- EXERCISE REQUIREMENTS
The records appear below. Copy each one exactly.

(Collected data)
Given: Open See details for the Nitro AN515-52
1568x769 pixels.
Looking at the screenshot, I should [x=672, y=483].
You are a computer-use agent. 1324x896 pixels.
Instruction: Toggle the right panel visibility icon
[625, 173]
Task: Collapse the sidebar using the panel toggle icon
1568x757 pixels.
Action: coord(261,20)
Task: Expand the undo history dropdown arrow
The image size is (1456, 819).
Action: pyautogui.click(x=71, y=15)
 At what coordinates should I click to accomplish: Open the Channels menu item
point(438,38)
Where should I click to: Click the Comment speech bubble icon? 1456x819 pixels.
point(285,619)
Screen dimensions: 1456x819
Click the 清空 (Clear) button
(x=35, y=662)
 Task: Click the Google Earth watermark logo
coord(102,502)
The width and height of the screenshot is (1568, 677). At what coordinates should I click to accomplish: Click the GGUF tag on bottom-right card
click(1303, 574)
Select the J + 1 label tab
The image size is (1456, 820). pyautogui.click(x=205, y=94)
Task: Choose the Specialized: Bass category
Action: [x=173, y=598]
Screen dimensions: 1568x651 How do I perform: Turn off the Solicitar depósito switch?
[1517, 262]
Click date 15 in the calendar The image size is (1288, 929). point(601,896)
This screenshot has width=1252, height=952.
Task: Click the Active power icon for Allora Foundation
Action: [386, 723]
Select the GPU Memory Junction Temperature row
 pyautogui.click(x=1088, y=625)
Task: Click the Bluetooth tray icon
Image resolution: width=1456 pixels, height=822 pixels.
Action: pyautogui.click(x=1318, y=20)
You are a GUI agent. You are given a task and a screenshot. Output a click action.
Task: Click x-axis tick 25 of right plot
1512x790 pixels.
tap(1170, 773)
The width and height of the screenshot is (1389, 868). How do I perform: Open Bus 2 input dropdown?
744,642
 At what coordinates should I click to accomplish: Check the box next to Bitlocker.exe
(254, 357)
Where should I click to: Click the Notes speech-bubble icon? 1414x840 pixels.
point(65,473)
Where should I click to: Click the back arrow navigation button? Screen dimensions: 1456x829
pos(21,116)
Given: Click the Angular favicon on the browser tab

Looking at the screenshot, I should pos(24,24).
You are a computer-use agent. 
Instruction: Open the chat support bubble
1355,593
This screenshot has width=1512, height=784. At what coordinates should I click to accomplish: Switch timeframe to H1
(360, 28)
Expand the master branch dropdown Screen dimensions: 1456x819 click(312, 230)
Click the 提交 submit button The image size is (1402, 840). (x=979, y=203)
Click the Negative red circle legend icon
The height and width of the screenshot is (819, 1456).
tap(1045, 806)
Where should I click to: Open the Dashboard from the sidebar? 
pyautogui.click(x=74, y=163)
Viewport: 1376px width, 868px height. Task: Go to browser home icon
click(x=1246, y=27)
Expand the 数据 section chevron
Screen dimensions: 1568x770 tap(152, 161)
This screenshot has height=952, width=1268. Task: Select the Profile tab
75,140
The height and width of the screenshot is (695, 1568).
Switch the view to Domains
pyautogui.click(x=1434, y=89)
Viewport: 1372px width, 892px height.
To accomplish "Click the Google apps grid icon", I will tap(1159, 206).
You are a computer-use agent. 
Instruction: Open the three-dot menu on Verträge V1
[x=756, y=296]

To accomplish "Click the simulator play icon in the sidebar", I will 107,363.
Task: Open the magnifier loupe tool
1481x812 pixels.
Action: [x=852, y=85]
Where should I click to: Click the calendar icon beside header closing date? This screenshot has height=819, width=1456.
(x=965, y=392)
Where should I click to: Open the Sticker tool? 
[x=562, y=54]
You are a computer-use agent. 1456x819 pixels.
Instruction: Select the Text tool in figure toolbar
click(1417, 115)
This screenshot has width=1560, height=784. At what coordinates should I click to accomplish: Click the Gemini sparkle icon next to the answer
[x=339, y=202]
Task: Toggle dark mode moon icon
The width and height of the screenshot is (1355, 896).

- RESULT
Given: Open See details for the Nitro AN515-52
1568x769 pixels.
Looking at the screenshot, I should [x=672, y=483].
You are a computer-use agent. 1324x896 pixels.
Instruction: Toggle the right panel visibility icon
[625, 173]
Task: Collapse the sidebar using the panel toggle icon
1568x757 pixels.
Action: coord(261,20)
Task: Expand the undo history dropdown arrow
The image size is (1456, 819).
Action: pyautogui.click(x=71, y=15)
 At what coordinates should I click to accomplish: Open the Channels menu item
point(438,38)
Where should I click to: Click the Comment speech bubble icon? 1456x819 pixels.
point(285,619)
Screen dimensions: 1456x819
Click the 清空 (Clear) button
(x=35, y=662)
 Task: Click the Google Earth watermark logo
coord(102,502)
The width and height of the screenshot is (1568, 677). At what coordinates should I click to accomplish: Click the GGUF tag on bottom-right card
click(1303, 574)
Select the J + 1 label tab
The image size is (1456, 820). pyautogui.click(x=205, y=94)
Task: Choose the Specialized: Bass category
Action: [x=173, y=598]
Screen dimensions: 1568x651 How do I perform: Turn off the Solicitar depósito switch?
[1517, 262]
Click date 15 in the calendar The image size is (1288, 929). point(601,896)
This screenshot has width=1252, height=952.
Task: Click the Active power icon for Allora Foundation
Action: [386, 723]
Select the GPU Memory Junction Temperature row
 pyautogui.click(x=1088, y=625)
Task: Click the Bluetooth tray icon
Image resolution: width=1456 pixels, height=822 pixels.
Action: pyautogui.click(x=1318, y=20)
You are a GUI agent. You are given a task and a screenshot. Output a click action.
Task: Click x-axis tick 25 of right plot
1512x790 pixels.
tap(1170, 773)
The width and height of the screenshot is (1389, 868). How do I perform: Open Bus 2 input dropdown?
744,642
 At what coordinates should I click to accomplish: Check the box next to Bitlocker.exe
(254, 357)
Where should I click to: Click the Notes speech-bubble icon? 1414x840 pixels.
point(65,473)
Where should I click to: Click the back arrow navigation button? Screen dimensions: 1456x829
pos(21,116)
Given: Click the Angular favicon on the browser tab

Looking at the screenshot, I should pos(24,24).
You are a computer-use agent. 
Instruction: Open the chat support bubble
1355,593
This screenshot has width=1512, height=784. At what coordinates should I click to accomplish: Switch timeframe to H1
(360, 28)
Expand the master branch dropdown Screen dimensions: 1456x819 click(312, 230)
Click the 提交 submit button The image size is (1402, 840). (x=979, y=203)
Click the Negative red circle legend icon
The height and width of the screenshot is (819, 1456).
tap(1045, 806)
Where should I click to: Open the Dashboard from the sidebar? 
pyautogui.click(x=74, y=163)
Viewport: 1376px width, 868px height. Task: Go to browser home icon
click(x=1246, y=27)
Expand the 数据 section chevron
Screen dimensions: 1568x770 tap(152, 161)
This screenshot has height=952, width=1268. Task: Select the Profile tab
75,140
The height and width of the screenshot is (695, 1568).
Switch the view to Domains
pyautogui.click(x=1434, y=89)
Viewport: 1372px width, 892px height.
To accomplish "Click the Google apps grid icon", I will tap(1159, 206).
You are a computer-use agent. 
Instruction: Open the three-dot menu on Verträge V1
[x=756, y=296]

To accomplish "Click the simulator play icon in the sidebar", I will 107,363.
Task: Open the magnifier loupe tool
1481x812 pixels.
Action: [x=852, y=85]
Where should I click to: Click the calendar icon beside header closing date? This screenshot has height=819, width=1456.
(x=965, y=392)
Where should I click to: Open the Sticker tool? 
[x=562, y=54]
You are a computer-use agent. 1456x819 pixels.
Instruction: Select the Text tool in figure toolbar
click(1417, 115)
This screenshot has width=1560, height=784. At what coordinates should I click to accomplish: Click the Gemini sparkle icon next to the answer
[x=339, y=202]
Task: Toggle dark mode moon icon
The width and height of the screenshot is (1355, 896).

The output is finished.